§ **RECORDED INFORMATION**
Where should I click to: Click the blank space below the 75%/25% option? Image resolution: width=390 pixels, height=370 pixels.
...
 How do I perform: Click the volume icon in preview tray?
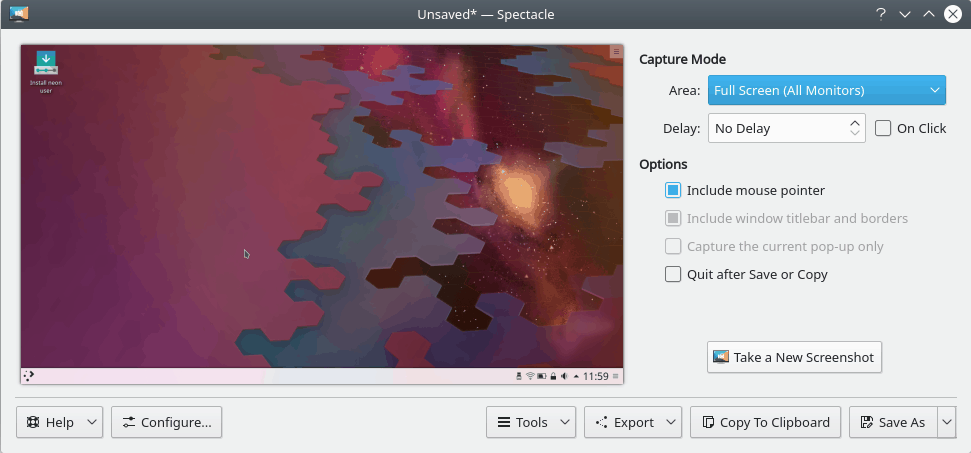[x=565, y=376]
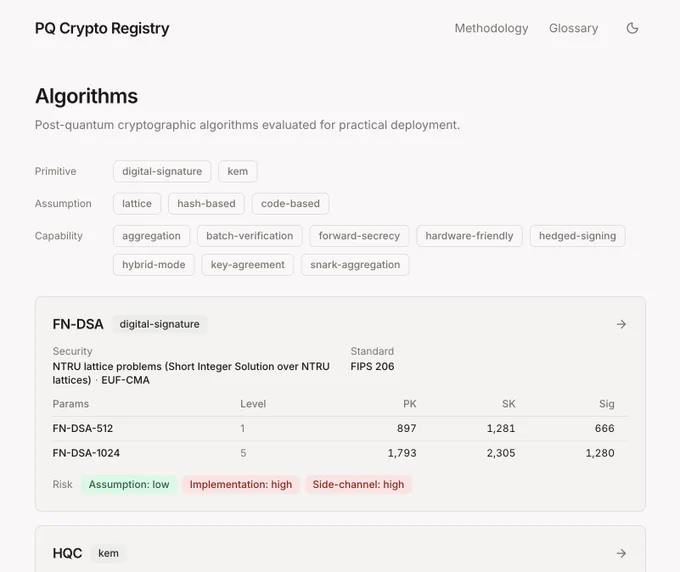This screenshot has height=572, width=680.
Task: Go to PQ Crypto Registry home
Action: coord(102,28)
* * *
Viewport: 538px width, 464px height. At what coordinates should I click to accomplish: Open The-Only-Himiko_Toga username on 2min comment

§ **ACTIVITY**
Matching lines for the string "should": work out how many the records contain and write only the number.

§ **COMPLETED TASK**
2